By Matthew Russell Lee, Review
NEW YORK, November 13 -- Even undoctored photographs can serve as propaganda. The Spanish Civil War photographs of Robert Capa, Chim (David “Seymour” Szymin) and Gerda Taro on display in Manhattan's International Center of Photograph through January 9 show heroic Republicans fighting Franco's fascists, shot for Leftist magazines in France, the UK and even Germany.
The captions make clear how the photos were intended. Chim shot a series about Republicans trying to save Spanish and Catholic art words from fascist attacks -- to counter the idea, the caption says, that the Republicans were anti-Catholic, barbarians who would destroy Spain's cultural patrimony.
Taro, in the battle of Brunete she would die in, took photos to show Republican victories “when written reports were discredited.” But did people, even then, believe their eyes?

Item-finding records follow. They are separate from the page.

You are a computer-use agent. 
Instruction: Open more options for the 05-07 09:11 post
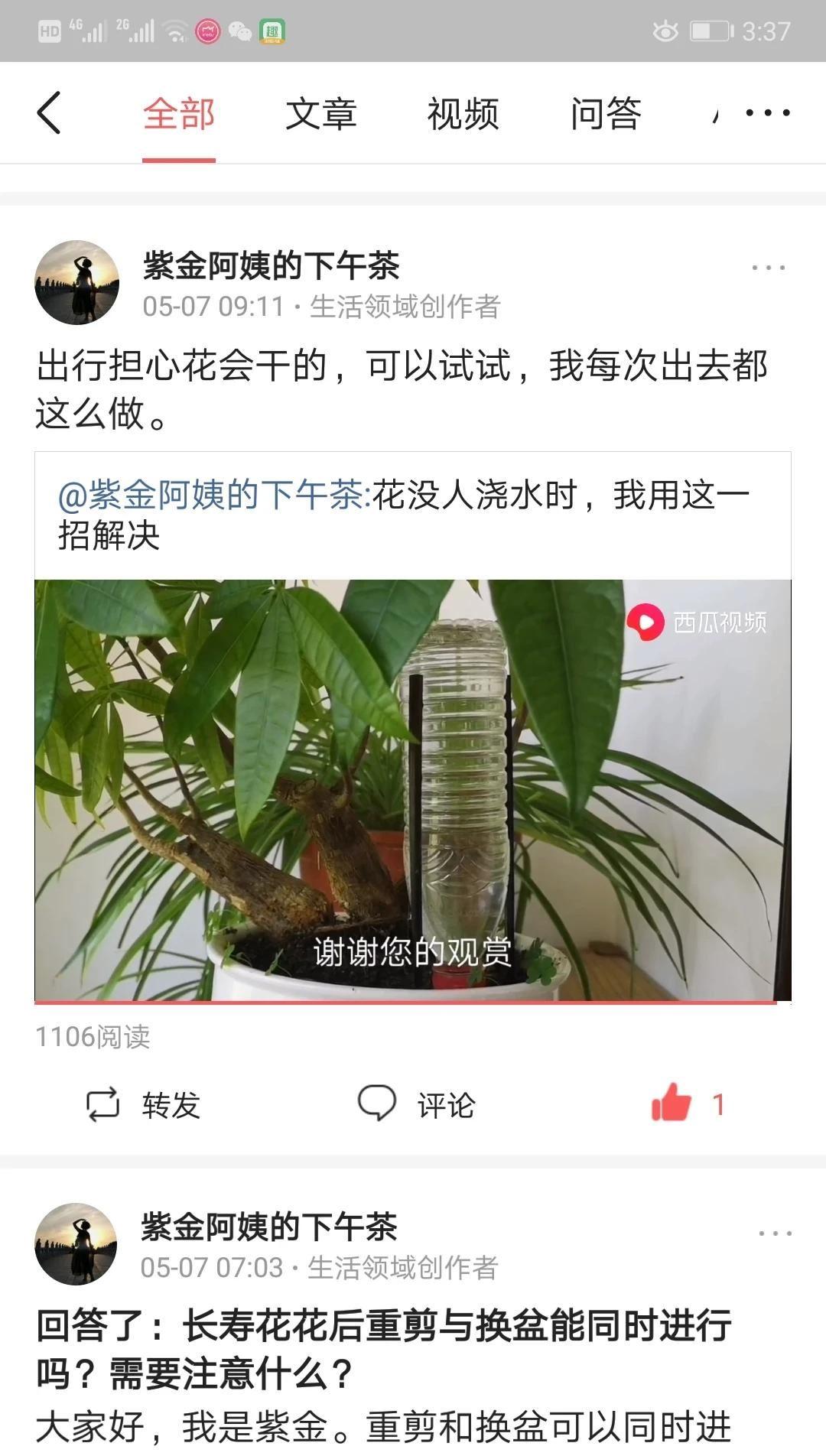tap(767, 268)

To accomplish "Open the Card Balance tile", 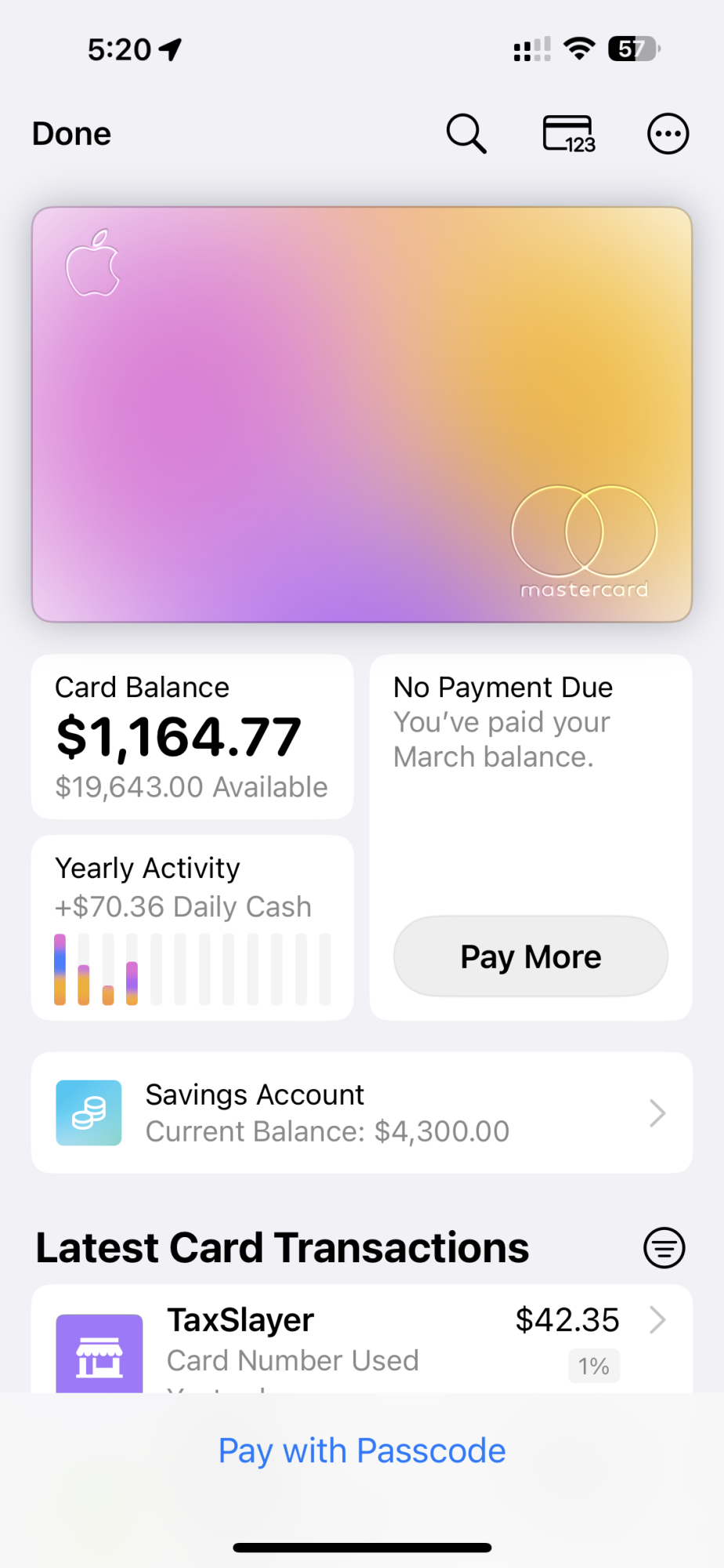I will (x=192, y=736).
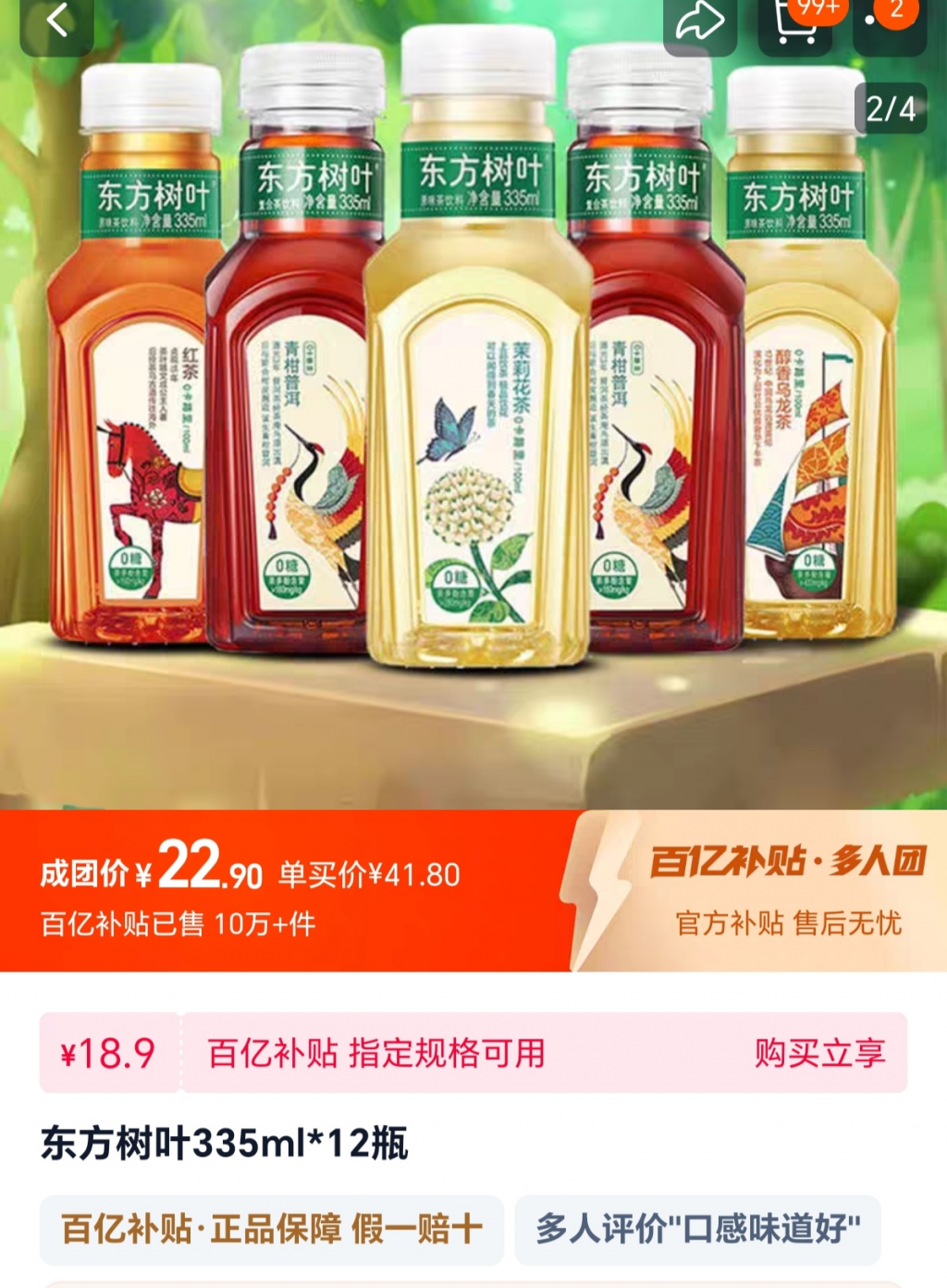Open the 百亿补贴·正品保障 假一赔十 tag

272,1230
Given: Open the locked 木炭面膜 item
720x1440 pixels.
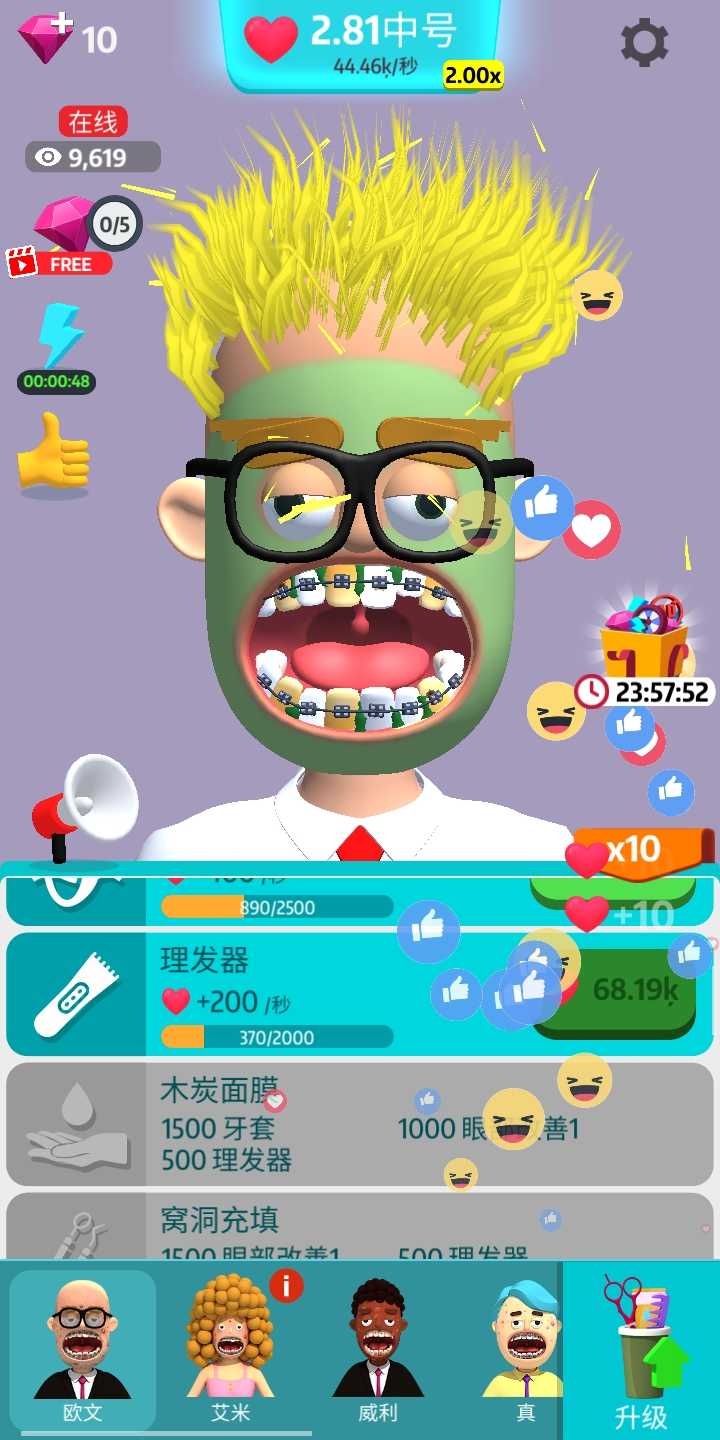Looking at the screenshot, I should pos(360,1124).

Chim took a photograph of a woman breastfeeding her baby, looking up at the sky. Later a magazine called Madrid published it with airplanes arranged above, and it became known as a photo of a air raid. But it was not.
The French weekly Regards sent a letter of introduction for Capa, saying “you know our magazine, we will use this to serve the Spanish people.” One imagines applications today to the government of Sudan to cover the war in Darfur, or to Sri Lanka to cover the shattered Tamil areas. “Our photos can help you” -- but will they?
Chim's photo on Madrid -- but the planes weren't there. (c) MRLee
Capa documented French run camps for refugee Republicans on their way to Mexico. The camps were surrounded by barbed wire and soldiers, like the internment camps for Tamils at Vavuniya in Sri Lanka. There, the government barred journalists for months, as it has now denied visas to media which showed pictures of the dead.
The exhibit is called “The Mexican Suitcase” -- in which the three photographers' 4500 negatives were found in 2007 -- and runs through January 9, the day scheduled for the South Sudan referendum. There are photos, too, from there. Plus ca change.